What Is a Tenor Banjo?

A tenor banjo has a short neck and four strings. It was once popular in swing, ragtime, and dance club bands, but it is now most commonly heard in Dixieland jazz. This type of banjo is usually strummed with the fingers, but it can also be played with a pick, which is often an ordinary guitar pick. These banjos are typically up to 9 inches shorter than standard banjos. This banjo is known as banjo alto when played in standard tuning.

A tenor banjo sounds an octave lower than the written note than a standard banjo. Its range is one octave lower than middle C and one octave higher than middle C. A middle C on a piano is the C note in the middle of the keyboard. The tenor banjo, which was popular in Tango and other dance bands in the 1920s and 1930s, is now most commonly heard in Dixieland-style jazz, which originated in New Orleans.

Banjos come in a variety of sizes and shapes, but all have a circular, drum-like body. A banjo is a fretted instrument with four or five strings. Some banjos have six strings on rare occasions. There are four strings on the tenor banjo.

Strings on a banjo are stretched from the pegs on the instrument’s head over the neck and across the instrument’s circular body. Frets are raised metal rods on a stringed instrument that help the player keep the notes in tune. Modern banjos typically have five strings, and players typically pluck or strumming with their fingers rather than using a handheld pick.
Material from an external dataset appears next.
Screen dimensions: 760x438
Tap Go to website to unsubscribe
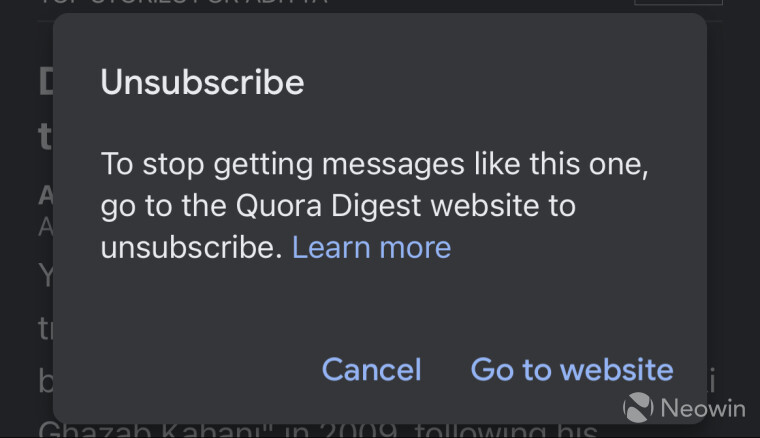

The tenor banjo can be tuned in a variety of ways. The tenor banjo’s standard tuning is C, D, G, A, counting from the lowest to the highest string. The banjo is commonly tuned to match the fiddle in popular music, using the notes G, D, A, and E instead. The Chicago tuning, for example, compares the tenor banjo strings to the top strings on a guitar, which use the notes D, G, B, and E.

This is a banjo with a mid-ranged sound. The cello banjo and the bass banjo are two lower banjos than the tenor banjo. An octave lower is the sound of the deeper cello banjo.